En tant qu'Arabe musulman et croyant, j'estime que le règlement du conflit israélo-arabe est une affaire essentiellement politique, et non pas une affaire religieuse. Il ne concerne en rien les dogmes, les pratiques ou les obligations de l'islam. Nous n'avons pas le droit de nous opposer à ce règlement parce que Jérusalem serait l'un des piliers de l'islam ou parce que les juifs seraient prétendument les ennemis de Dieu.
En 1839, les jurisconsultes malékites d'Algérie lancèrent, à la demande de l'émir Abd el-Kader, une fatwa déclarant illicite pour l'ensemble des Algériens le fait de rester dans leur pays, au prétexte qu'en le faisant ils se soumettraient au pouvoir des Français impies. L'objectif d'Abd el-Kader était de regrouper des combattants algériens au Maroc afin de s'en servir comme base arrière pour aller combattre les Français. Heureusement, personne ne prêta attention à cette fatwa, et l'Algérie fut libérée un peu plus d'un siècle plus tard précisément parce que son peuple était demeuré dans le pays.

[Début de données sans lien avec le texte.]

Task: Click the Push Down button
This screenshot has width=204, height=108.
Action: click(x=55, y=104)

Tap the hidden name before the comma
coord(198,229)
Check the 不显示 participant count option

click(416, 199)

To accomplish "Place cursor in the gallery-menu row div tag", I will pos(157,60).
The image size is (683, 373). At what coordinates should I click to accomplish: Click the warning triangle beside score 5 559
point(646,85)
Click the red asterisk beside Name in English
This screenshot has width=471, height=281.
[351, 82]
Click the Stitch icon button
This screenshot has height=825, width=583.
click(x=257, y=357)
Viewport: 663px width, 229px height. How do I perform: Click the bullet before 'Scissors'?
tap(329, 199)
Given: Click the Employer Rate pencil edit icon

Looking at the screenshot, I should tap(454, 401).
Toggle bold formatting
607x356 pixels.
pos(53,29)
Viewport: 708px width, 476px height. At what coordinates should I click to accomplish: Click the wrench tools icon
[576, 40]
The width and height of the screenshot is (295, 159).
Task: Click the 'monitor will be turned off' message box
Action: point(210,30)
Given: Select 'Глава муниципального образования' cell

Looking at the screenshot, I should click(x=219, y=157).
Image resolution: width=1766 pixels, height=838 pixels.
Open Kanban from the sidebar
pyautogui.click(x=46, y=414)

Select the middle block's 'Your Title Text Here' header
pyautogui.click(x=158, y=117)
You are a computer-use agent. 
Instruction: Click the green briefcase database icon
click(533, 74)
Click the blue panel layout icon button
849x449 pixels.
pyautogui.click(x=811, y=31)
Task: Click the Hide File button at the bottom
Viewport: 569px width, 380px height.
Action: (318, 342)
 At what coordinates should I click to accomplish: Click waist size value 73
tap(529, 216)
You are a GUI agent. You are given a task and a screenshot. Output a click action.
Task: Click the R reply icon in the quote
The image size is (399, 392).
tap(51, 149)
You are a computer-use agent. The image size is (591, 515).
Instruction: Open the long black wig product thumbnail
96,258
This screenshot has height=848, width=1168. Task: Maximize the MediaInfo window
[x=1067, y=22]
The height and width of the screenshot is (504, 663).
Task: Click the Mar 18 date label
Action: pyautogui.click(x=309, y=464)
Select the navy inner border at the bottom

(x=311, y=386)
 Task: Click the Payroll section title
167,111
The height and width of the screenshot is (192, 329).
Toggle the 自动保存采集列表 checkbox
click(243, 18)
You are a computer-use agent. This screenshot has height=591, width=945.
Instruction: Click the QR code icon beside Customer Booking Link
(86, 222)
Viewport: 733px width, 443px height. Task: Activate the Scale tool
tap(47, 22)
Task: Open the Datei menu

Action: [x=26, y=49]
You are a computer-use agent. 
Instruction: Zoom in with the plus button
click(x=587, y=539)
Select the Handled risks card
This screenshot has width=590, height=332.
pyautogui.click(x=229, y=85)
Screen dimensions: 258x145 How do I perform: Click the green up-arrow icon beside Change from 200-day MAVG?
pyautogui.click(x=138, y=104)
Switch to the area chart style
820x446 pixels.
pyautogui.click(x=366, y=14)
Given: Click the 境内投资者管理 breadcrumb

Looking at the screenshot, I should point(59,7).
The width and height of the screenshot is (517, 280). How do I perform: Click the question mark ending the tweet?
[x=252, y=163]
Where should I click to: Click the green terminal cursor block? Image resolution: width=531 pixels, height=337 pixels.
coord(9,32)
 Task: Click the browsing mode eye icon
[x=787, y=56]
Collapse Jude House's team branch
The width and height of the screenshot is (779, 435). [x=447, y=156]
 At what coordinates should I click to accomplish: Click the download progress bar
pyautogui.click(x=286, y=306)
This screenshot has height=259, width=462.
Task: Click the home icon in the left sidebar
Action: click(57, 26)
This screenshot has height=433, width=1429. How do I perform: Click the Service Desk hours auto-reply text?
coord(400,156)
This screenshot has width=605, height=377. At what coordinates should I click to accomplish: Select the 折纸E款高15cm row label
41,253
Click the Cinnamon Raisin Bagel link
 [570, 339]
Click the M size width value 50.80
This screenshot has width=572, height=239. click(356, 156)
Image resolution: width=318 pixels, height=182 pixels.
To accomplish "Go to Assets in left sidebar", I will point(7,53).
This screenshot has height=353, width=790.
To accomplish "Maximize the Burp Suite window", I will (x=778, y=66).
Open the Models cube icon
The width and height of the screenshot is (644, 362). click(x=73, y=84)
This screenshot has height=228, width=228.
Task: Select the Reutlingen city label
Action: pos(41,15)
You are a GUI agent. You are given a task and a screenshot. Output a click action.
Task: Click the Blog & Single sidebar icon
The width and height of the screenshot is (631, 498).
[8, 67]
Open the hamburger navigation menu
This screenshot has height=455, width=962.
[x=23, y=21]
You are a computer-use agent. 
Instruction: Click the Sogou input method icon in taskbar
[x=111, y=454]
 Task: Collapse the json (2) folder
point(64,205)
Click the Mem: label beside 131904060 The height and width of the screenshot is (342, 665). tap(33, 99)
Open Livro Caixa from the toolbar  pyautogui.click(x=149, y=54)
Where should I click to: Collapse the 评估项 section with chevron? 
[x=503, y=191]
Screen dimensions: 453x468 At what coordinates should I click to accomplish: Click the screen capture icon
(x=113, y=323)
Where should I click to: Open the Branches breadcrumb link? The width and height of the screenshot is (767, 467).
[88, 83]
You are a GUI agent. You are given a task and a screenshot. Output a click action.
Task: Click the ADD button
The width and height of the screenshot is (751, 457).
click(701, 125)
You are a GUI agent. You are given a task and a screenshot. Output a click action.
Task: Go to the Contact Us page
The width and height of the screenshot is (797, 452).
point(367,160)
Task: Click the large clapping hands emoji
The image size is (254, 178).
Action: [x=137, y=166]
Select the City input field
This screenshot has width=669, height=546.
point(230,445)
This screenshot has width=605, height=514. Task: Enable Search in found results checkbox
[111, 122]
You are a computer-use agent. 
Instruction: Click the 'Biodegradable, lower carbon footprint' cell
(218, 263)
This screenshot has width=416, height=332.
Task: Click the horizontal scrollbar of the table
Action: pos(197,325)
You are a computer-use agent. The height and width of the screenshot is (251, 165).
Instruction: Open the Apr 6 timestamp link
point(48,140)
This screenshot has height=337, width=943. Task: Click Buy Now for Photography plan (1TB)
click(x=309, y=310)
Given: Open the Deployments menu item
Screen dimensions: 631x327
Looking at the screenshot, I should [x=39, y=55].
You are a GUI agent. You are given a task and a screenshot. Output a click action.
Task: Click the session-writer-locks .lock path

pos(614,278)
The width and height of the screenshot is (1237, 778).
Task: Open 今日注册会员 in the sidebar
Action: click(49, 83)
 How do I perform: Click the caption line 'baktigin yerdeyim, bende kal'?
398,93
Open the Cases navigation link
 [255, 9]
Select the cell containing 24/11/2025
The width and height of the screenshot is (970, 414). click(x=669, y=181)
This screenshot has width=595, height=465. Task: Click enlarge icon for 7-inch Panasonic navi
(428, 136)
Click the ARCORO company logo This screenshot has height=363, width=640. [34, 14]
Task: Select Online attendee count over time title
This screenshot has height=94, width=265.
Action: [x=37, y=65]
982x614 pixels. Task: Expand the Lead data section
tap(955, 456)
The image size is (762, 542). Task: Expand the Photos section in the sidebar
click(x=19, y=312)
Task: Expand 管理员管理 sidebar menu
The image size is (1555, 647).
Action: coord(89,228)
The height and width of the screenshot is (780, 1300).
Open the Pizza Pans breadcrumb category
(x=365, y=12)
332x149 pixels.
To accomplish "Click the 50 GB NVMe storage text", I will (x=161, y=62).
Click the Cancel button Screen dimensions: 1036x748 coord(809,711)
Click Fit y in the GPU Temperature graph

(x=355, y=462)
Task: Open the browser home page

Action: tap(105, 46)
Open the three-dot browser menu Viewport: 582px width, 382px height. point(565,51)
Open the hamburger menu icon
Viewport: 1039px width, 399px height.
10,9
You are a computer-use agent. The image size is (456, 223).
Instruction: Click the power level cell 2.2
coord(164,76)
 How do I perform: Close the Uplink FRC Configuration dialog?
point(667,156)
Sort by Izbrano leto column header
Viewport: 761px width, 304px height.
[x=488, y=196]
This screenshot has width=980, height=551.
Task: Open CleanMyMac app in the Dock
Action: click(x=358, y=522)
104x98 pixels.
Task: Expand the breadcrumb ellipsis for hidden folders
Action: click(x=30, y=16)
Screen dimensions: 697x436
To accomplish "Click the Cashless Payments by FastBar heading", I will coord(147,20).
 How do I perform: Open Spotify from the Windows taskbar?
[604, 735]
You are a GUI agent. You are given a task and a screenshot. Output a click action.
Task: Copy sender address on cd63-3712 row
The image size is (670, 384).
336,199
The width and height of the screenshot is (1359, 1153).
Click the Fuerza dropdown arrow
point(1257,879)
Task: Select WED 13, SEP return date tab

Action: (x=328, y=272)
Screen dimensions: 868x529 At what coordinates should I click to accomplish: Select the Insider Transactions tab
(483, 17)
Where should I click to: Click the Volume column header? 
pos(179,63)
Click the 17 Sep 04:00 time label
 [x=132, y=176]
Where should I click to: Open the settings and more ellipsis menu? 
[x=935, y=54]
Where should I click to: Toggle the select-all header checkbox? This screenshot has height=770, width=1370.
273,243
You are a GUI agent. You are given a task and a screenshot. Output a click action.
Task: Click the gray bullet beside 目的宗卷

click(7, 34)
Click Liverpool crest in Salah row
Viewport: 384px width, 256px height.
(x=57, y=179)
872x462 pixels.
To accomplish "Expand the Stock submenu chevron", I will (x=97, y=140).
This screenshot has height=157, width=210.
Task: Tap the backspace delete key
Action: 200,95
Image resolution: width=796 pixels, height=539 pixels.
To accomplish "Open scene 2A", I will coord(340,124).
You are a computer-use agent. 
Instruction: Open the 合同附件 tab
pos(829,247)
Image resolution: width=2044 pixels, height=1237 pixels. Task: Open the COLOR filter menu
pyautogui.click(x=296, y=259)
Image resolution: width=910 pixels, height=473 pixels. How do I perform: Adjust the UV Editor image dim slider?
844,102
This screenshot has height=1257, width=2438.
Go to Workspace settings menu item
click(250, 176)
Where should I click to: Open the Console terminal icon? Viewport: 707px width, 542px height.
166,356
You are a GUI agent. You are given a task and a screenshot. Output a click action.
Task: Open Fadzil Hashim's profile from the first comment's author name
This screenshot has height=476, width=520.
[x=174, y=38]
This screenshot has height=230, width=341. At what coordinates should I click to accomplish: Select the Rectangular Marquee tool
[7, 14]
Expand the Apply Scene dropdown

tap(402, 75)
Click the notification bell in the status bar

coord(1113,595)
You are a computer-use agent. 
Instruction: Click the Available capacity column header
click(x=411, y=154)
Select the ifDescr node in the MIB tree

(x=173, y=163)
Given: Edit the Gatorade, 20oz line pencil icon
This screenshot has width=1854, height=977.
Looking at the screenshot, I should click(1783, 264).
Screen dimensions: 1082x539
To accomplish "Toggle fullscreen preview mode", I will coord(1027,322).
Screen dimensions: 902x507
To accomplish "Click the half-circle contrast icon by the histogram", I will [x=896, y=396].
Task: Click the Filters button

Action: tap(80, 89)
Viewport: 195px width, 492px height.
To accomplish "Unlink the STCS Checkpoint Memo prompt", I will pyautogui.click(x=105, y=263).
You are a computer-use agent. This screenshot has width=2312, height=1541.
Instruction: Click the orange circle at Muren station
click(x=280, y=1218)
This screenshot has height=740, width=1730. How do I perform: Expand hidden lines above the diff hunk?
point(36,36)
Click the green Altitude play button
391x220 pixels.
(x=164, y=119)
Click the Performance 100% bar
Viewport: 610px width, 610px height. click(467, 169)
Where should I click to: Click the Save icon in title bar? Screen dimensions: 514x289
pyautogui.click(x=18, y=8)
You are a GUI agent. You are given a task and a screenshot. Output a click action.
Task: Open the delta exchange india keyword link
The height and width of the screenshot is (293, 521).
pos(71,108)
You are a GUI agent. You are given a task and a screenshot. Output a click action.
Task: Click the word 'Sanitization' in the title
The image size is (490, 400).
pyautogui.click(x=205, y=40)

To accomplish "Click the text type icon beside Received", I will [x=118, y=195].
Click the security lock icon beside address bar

Pour régler le conflit avec les Israéliens, nous avons besoin d'une renaissance culturelle qui rende au discours des partisans de l'islam politique des critères de justesse et d'erreur, d'intérêt public et de nuisance, de bien et de mal, qui soient autres que ceux de halâl et de harâm . L'idéologie extrémiste est un symptôme d'impotence, elle nous ramène en arrière du fait des dégâts qu'elle produit et n'affecte en rien les partisans d'Israël. Les fatwas appelant à s'opposer aux juifs se succèdent depuis plus de cinquante ans et l'idéologie du djihad a encore le vent en poupe. Mais, à observer l'utilisation qui est faite du mot "djihad" chez les islamistes à travers leurs différents courants contemporains, on s'aperçoit qu'il serait bien malaisé de trouver la moindre différence entre cette idéologie et celle des mouvements de gauche des années 70, qui prétendaient que la guerre populaire serait longue à mener.